Well if it is worth the risk to you, then, just keep on trucking. It would not be to me.


----------



## chillymorn (Aug 11, 2010)

I just holding this refer you found on me for a friend.

why would you ask for pic on craigs list when there is free porn all over the internet?

I smell a rat.


----------



## Lordhavok (Mar 14, 2012)

You dont have to do anything right now. The craiglist thing is surly a red flag and warrants being investigated. Keep an eye on his internet history and such and just see what he's up to. I like porn myself. But the comment about them being "real girls" is the thing, better keep an eye on him. I agree with some of the others here, sounds like he's trolling for something on the side.


----------



## that_girl (Jul 6, 2011)

Why are you defending him? Lol. Ok, so he didn't hook up. Yet.

Soliciting pics from real women is just well beyond my boundaries. Sorry. If you're ok with it, then be ok with it.

Does he even know if these women are legal? Holy crap. 

But again, if this is ok with you, then there's nothing more to say.


----------



## that_girl (Jul 6, 2011)

chillymorn said:


> I just holding this refer you found on me for a friend.
> 
> why would you ask for pic on craigs list when there is free porn all over the internet?
> 
> I smell a rat.


She said he said he wanted it to be more "real" 

Porn these days is very real.

I smell a rat too but she's not ready to see it.


----------



## PAgirl (Sep 10, 2013)

cons said:


> OP-
> 
> Your post title is simply diversion...that was past...it only became relevant to the present when you found he was soliciting naked pics from women from craigslist. The present is the situation you need to decide on.
> 
> ...


Yes I found out about the emails last weekend. then the story about him going to massage parlor when he was younger was Wednesday night. If it was JUST the massage parlor story, I would most likely not be too concerned. But its in addition to the emails I found last weekend and Ive already been freaking out over that.


----------



## Maricha75 (May 8, 2012)

PAgirl said:


> You are saying that he hooked up. Can I just clarify that I saw these emails personally and he did not hook up with anyone or even plan to. He asked these girls to send him pictures which they did. And there was no more emails after that. He insists it was just for porn. He asked me before to send him pics of myself and I refused. Not that that makes it right, because it doesn't. I am just trying to make it clear that it was just for pictures.


Oh, well, if it was just for pictures, have at it then. 

If my husband was emailing women for nude/semi-nude photos, that would equate to hookup for me. It is NOT the same as watching porn. And, if he really wanted "more real", all he has to do is Google for images. There are plenty of naked and scantily clad pictures available out there.

PAgirl, you asked our opinions. These are our opinions. You are free to do as you like, of course... including turning a blind eye to his current behavior.

_Posted via *Topify* on Android_


----------



## PAgirl (Sep 10, 2013)

* [Written instruction] In the forum thread above, on what night did PAgirl hear the story about him going to a massage parlor when he was younger?

* [Raw data]
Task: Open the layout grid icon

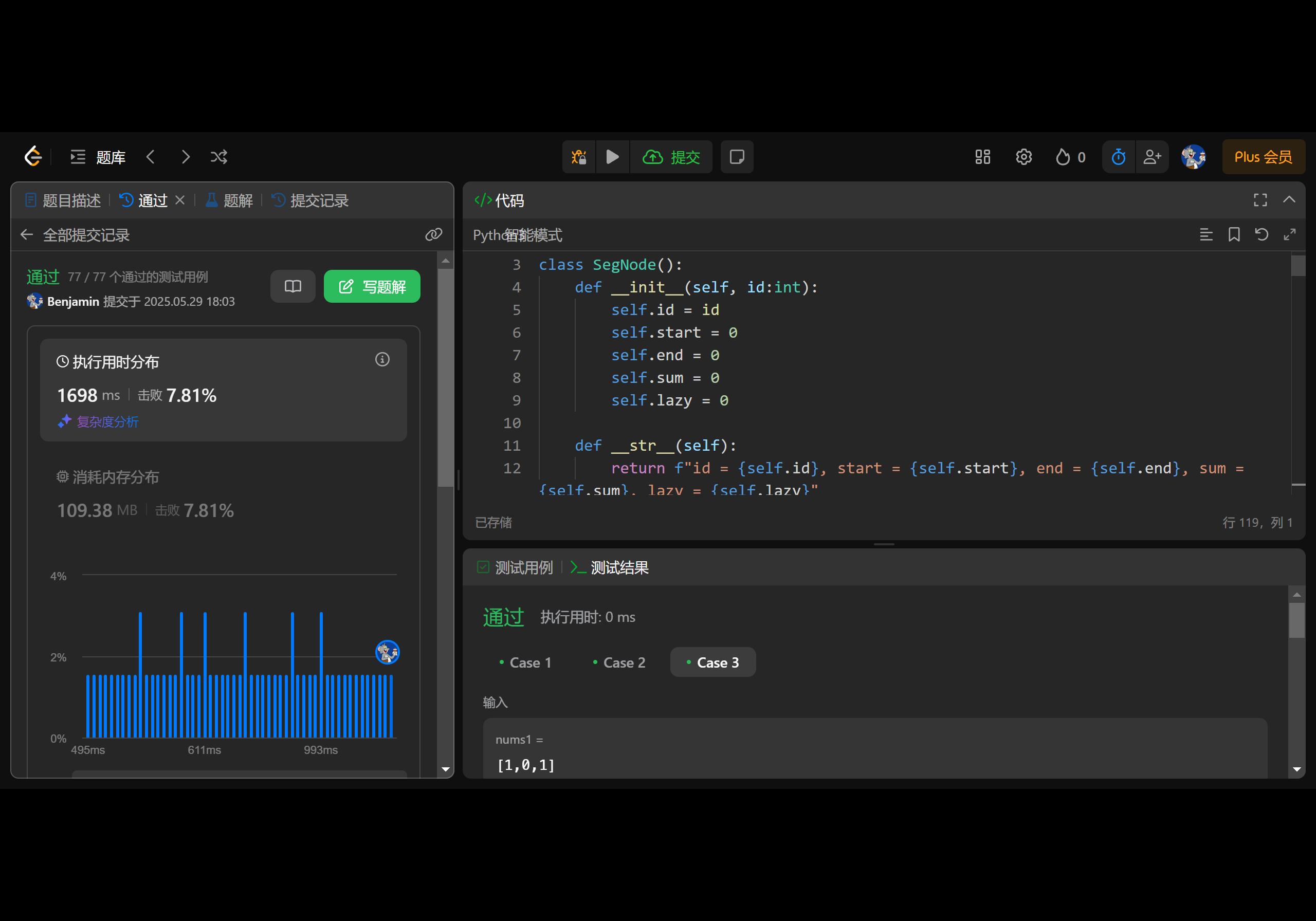Action: 982,156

* [The reply] Wednesday night.